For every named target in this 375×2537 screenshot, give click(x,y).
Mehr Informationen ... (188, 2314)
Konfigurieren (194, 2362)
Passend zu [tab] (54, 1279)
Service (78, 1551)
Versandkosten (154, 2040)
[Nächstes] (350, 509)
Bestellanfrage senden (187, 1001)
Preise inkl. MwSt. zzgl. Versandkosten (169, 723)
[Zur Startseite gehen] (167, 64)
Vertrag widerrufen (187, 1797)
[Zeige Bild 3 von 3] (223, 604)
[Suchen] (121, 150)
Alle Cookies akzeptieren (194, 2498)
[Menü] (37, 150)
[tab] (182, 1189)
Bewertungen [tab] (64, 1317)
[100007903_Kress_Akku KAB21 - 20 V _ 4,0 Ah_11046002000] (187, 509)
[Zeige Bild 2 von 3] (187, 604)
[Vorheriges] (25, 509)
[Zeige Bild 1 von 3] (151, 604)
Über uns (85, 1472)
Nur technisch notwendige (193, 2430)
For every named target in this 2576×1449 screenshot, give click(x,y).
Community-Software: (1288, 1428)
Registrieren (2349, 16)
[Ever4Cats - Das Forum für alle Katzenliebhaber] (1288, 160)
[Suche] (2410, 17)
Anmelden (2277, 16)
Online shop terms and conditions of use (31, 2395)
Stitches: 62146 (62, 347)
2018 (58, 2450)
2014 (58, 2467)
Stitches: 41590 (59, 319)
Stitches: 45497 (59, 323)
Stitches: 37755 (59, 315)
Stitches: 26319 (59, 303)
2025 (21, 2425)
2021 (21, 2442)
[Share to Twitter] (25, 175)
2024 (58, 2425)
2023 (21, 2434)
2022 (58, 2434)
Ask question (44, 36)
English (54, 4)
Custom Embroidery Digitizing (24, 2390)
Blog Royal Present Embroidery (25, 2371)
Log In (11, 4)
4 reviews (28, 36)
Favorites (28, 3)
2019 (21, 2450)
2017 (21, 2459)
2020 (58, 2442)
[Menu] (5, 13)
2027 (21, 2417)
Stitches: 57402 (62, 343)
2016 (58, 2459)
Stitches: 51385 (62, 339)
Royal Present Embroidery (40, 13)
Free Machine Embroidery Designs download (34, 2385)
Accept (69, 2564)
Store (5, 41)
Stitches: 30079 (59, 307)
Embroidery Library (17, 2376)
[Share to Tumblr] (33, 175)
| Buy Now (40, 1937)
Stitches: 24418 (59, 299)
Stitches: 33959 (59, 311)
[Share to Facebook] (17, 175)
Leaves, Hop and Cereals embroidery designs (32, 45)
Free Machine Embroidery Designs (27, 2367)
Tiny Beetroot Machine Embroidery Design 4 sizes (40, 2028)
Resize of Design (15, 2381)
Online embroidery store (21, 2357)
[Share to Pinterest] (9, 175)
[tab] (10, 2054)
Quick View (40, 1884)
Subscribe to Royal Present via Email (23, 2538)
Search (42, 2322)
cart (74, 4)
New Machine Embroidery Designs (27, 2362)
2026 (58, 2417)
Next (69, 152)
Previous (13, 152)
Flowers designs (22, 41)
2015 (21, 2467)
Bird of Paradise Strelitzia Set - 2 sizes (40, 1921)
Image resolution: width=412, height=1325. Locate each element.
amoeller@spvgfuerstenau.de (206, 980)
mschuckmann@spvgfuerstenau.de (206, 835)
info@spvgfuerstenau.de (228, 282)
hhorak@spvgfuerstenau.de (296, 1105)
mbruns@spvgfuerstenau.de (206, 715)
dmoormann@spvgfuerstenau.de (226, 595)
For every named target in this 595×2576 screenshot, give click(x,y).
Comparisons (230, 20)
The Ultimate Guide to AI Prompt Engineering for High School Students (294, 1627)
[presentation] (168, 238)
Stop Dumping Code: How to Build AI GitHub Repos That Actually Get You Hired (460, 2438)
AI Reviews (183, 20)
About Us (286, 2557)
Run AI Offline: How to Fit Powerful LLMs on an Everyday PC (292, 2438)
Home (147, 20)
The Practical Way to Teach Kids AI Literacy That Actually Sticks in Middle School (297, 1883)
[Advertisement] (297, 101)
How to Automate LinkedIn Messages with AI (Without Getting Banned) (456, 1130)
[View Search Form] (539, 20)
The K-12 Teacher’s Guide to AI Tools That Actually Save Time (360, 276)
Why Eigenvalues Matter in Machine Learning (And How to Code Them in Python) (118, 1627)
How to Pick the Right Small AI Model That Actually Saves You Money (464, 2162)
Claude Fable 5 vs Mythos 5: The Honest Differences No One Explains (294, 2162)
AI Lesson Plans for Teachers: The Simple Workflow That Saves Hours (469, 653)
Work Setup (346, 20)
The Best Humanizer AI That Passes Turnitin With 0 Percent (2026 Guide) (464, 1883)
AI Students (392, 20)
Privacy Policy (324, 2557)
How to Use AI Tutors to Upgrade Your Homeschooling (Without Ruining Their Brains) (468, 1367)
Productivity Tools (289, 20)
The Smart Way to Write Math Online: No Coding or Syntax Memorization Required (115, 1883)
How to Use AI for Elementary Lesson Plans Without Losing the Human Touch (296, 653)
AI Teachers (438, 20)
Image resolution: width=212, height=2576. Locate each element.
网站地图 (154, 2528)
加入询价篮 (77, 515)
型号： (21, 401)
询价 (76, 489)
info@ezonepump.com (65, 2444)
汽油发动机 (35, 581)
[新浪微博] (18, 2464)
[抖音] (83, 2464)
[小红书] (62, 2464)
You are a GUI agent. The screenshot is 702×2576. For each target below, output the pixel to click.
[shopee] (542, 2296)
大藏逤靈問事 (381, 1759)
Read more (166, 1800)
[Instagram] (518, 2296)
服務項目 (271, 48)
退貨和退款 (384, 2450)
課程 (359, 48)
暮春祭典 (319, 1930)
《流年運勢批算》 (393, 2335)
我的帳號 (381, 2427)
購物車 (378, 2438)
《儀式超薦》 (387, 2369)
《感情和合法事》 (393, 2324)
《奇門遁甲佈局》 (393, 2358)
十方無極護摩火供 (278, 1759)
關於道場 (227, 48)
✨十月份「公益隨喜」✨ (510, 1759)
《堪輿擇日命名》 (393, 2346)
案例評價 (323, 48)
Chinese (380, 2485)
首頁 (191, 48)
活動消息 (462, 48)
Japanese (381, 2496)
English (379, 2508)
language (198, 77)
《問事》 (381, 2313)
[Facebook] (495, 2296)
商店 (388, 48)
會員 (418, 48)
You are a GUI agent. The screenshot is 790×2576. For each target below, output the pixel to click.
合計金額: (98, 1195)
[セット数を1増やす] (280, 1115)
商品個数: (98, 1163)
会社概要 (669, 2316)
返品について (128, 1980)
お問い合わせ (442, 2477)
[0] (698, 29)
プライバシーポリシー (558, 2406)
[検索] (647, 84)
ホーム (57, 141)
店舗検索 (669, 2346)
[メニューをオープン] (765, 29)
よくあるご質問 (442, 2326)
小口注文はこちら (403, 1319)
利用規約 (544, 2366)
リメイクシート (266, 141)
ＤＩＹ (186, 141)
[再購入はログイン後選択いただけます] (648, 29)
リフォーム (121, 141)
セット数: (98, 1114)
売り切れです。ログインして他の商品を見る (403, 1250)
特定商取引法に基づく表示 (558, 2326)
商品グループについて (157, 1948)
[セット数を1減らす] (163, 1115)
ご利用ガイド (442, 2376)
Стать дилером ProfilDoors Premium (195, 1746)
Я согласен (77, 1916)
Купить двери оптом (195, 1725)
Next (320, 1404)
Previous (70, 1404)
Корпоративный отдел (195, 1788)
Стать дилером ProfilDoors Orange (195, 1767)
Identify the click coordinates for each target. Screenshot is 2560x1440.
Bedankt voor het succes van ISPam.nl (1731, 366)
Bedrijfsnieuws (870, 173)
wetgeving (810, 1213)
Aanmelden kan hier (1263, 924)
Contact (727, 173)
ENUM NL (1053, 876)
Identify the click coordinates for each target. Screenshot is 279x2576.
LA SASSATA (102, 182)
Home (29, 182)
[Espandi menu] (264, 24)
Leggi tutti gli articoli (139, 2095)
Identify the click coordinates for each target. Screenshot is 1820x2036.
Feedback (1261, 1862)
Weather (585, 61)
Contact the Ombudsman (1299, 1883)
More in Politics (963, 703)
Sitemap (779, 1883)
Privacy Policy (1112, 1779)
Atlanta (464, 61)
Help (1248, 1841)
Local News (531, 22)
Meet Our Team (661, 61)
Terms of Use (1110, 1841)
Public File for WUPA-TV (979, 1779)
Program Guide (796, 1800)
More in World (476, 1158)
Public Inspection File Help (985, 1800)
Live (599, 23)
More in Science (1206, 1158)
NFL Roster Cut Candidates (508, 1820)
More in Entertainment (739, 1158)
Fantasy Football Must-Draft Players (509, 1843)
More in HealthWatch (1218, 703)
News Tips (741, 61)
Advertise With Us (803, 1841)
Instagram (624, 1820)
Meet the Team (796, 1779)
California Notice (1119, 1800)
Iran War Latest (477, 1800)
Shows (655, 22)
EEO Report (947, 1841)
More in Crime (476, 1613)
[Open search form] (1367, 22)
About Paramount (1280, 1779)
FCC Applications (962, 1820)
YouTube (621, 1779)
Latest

## What the exercise asks:
Of all the entries above, repeat only the lines from the line that has "2014 (58, 2467)" to the line that has "[Advertisement] (297, 101)", both lines included, exactly.

## The completed task:
2014 (58, 2467)
Stitches: 41590 (59, 319)
Stitches: 45497 (59, 323)
Stitches: 37755 (59, 315)
Stitches: 26319 (59, 303)
2025 (21, 2425)
2021 (21, 2442)
[Share to Twitter] (25, 175)
2024 (58, 2425)
2023 (21, 2434)
2022 (58, 2434)
Ask question (44, 36)
English (54, 4)
Custom Embroidery Digitizing (24, 2390)
Blog Royal Present Embroidery (25, 2371)
Log In (11, 4)
4 reviews (28, 36)
Favorites (28, 3)
2019 (21, 2450)
2017 (21, 2459)
2020 (58, 2442)
[Menu] (5, 13)
2027 (21, 2417)
Stitches: 57402 (62, 343)
2016 (58, 2459)
Stitches: 51385 (62, 339)
Royal Present Embroidery (40, 13)
Free Machine Embroidery Designs download (34, 2385)
Accept (69, 2564)
Store (5, 41)
Stitches: 30079 (59, 307)
Embroidery Library (17, 2376)
[Share to Tumblr] (33, 175)
| Buy Now (40, 1937)
Stitches: 24418 (59, 299)
Stitches: 33959 (59, 311)
[Share to Facebook] (17, 175)
Leaves, Hop and Cereals embroidery designs (32, 45)
Free Machine Embroidery Designs (27, 2367)
Tiny Beetroot Machine Embroidery Design 4 sizes (40, 2028)
Resize of Design (15, 2381)
Online embroidery store (21, 2357)
[Share to Pinterest] (9, 175)
[tab] (10, 2054)
Quick View (40, 1884)
Subscribe to Royal Present via Email (23, 2538)
Search (42, 2322)
cart (74, 4)
New Machine Embroidery Designs (27, 2362)
2026 (58, 2417)
Next (69, 152)
Previous (13, 152)
Flowers designs (22, 41)
2015 (21, 2467)
Bird of Paradise Strelitzia Set - 2 sizes (40, 1921)
Image resolution: width=412, height=1325. Locate each element.
amoeller@spvgfuerstenau.de (206, 980)
mschuckmann@spvgfuerstenau.de (206, 835)
info@spvgfuerstenau.de (228, 282)
hhorak@spvgfuerstenau.de (296, 1105)
mbruns@spvgfuerstenau.de (206, 715)
dmoormann@spvgfuerstenau.de (226, 595)
For every named target in this 595×2576 screenshot, give click(x,y).
Comparisons (230, 20)
The Ultimate Guide to AI Prompt Engineering for High School Students (294, 1627)
[presentation] (168, 238)
Stop Dumping Code: How to Build AI GitHub Repos That Actually Get You Hired (460, 2438)
AI Reviews (183, 20)
About Us (286, 2557)
Run AI Offline: How to Fit Powerful LLMs on an Everyday PC (292, 2438)
Home (147, 20)
The Practical Way to Teach Kids AI Literacy That Actually Sticks in Middle School (297, 1883)
[Advertisement] (297, 101)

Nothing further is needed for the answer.